La protesta della voce dimenticata delle comunità psichiatriche nel Lazio
Aggiornamento: 6 ore fa
Dopo l'approvazione della legge Basaglia, che nel 1978 ha disposto la chiusura dei manicomi, sono state le strutture comunitarie psichiatriche ad gestirne le conseguenze e ad avviarne la realizzazione. Ma nonostante i progressi, quella della salute mentale è una questione non ancora risolta
«Bastava ascoltare, guardare e negare, concedere. Una volta, una sola volta. Invece non lo hanno fatto. Perché per loro non eravamo degni di essere ascoltati. Perché i matti, i malati, vanno curati, mentre le parole, il dialogo, è merce riservata ai sani». Con questo passo tratto dal romanzo di Daniele Mencarelli Tutto chiede salvezza le comunità psichiatriche del Lazio, che sono una decina per un totale di quasi mille posti letto, danno voce alla loro protesta a causa della continua carenza di finanziamenti, della mancanza di una normativa adeguata e del crescente disinteresse da parte delle istituzioni competenti. Perché nonostante i progressi, quella della salute mentale è una questione non ancora risolta.
Comunità psichiatriche e la legge Basaglia
Dopo l'approvazione della legge Basaglia, che nel 1978 ha disposto la chiusura dei manicomi, sono state le strutture comunitarie per la cura del disagio psichico ad gestirne le conseguenze e ad avviarne la realizzazione.
Infatti per mantenere viva l’esperienza delle Comunità terapeutico-riabilitative fin dal 1980 è stata creata nel Lazio una rete di strutture e una normativa adeguata alla missione che le stesse si erano date nell’applicare la riforma voluta da Basaglia che si basa sull'idea di creare una psichiatria extra ospedaliera, «un ambiente non sanitarizzato, un clima accogliente e domestico dove il lavoro terapeutico punta ad un reinserimento sociale e ad una riabilitazione della persona sofferente. Insomma uno sguardo sulla malattia mentale che, nonostante riconosca la fragilità, guarda ad un orizzonte possibile. Non si parla dunque solo di aspetti tecnici o specialistici ma questo è un tema che richiede una responsabilità sociale e politica, oltre che etica», spiega il dottor Bruno Pinkus, responsabile clinico dei progetti terapeutico-riabilitativi della struttura Gnosis.
«Una rete di strutture che per anni è stata il vanto della Regione Lazio, invidiata e studiata anche in contesti internazionali, ad esempio, uno per tutti, come il Santa Maria della Pietà, fra le prime chiusure manicomiali nel mondo», scrive l'Associazione nazionale strutture comunitarie in psichiatria e psicologia clinica. Una rete che ora ha perso di interesse per le istituzioni.

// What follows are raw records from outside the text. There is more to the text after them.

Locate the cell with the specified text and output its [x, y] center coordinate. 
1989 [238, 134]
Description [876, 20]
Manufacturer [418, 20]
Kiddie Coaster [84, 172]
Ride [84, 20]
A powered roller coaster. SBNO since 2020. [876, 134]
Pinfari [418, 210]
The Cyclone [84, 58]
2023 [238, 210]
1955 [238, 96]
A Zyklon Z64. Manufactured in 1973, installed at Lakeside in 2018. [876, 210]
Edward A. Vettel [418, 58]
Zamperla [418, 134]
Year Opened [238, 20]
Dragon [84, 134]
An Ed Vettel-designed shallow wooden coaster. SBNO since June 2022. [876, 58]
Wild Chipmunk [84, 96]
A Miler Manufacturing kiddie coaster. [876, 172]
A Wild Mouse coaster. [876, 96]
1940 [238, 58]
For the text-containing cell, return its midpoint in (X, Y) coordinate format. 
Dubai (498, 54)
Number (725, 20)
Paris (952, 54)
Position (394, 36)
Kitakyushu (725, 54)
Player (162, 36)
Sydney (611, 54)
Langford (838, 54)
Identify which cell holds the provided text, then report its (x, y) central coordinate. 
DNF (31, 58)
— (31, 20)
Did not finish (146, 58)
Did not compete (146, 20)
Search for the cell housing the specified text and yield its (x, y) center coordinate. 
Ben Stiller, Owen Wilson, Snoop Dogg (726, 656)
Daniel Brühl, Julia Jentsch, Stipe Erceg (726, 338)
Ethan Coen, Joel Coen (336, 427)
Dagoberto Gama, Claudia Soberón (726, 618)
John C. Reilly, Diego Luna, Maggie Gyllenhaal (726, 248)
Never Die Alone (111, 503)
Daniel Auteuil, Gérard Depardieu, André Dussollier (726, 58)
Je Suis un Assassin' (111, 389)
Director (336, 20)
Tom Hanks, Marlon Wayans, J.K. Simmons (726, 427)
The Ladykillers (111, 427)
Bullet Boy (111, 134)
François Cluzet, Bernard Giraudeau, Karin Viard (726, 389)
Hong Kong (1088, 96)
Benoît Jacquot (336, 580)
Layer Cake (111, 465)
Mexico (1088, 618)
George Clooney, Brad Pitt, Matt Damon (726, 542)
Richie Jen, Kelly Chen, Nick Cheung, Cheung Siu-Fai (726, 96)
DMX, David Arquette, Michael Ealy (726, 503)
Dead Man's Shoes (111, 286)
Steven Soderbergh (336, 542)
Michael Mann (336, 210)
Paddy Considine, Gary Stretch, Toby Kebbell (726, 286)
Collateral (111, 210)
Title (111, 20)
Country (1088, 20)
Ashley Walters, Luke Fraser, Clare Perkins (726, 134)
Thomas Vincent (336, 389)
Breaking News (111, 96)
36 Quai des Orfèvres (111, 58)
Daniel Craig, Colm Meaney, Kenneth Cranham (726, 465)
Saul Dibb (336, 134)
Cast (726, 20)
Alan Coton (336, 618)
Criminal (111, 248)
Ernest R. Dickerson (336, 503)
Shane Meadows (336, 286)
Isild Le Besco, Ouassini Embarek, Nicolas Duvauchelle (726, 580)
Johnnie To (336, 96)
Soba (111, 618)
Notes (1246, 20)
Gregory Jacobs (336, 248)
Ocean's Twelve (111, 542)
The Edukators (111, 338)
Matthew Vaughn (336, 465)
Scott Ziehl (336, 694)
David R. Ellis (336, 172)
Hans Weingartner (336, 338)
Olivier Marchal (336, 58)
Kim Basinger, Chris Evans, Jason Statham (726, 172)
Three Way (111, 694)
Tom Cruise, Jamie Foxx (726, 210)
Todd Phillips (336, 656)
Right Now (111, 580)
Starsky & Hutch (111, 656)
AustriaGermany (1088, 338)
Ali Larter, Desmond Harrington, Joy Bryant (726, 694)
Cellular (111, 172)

Fermo al 2009 l'adeguamento tariffario
La denunciata perdita di attenzione si riflette oltre che sull’assenza nelle normative di requisiti che si interessino alla qualità clinica degli interventi, sul mancato riconoscimento economico per la gestione di questo tipo di strutture che pur essendo accreditate e quindi parte del servizio sanitario regionale, non godono degli asset strutturali ed economici delle strutture pubbliche, come può essere per gli ospedali, che vivono ed operano con bilanci, e costi, assai più sostanziosi.
Ora queste tariffe, «calcolate su standard operativi di personale, strutturali ed economici assai elevati», dovrebbero essere aggiornate periodicamente secondo indici legati almeno all’aumento del costo della vita e dei fattori produttivi (es. Istat e fattori economici internazionali).
«Così avviene in tutti i settori e anche nello specifico nella sanità», scrive l'Associazione. Per le Comunità terapeutiche e socio riabilitative in psichiatria, invece, «questo adeguamento è stato dimenticato e rischia di essere un diritto obsoleto e disconosciuto». L’adeguamento del tariffario è infatti bloccato al 2009, cioè a 16 anni fa. L'appuntamento per queste richieste è fissato per l'11 febbraio sotto il palazzo della Regione Lazio alle 10:30.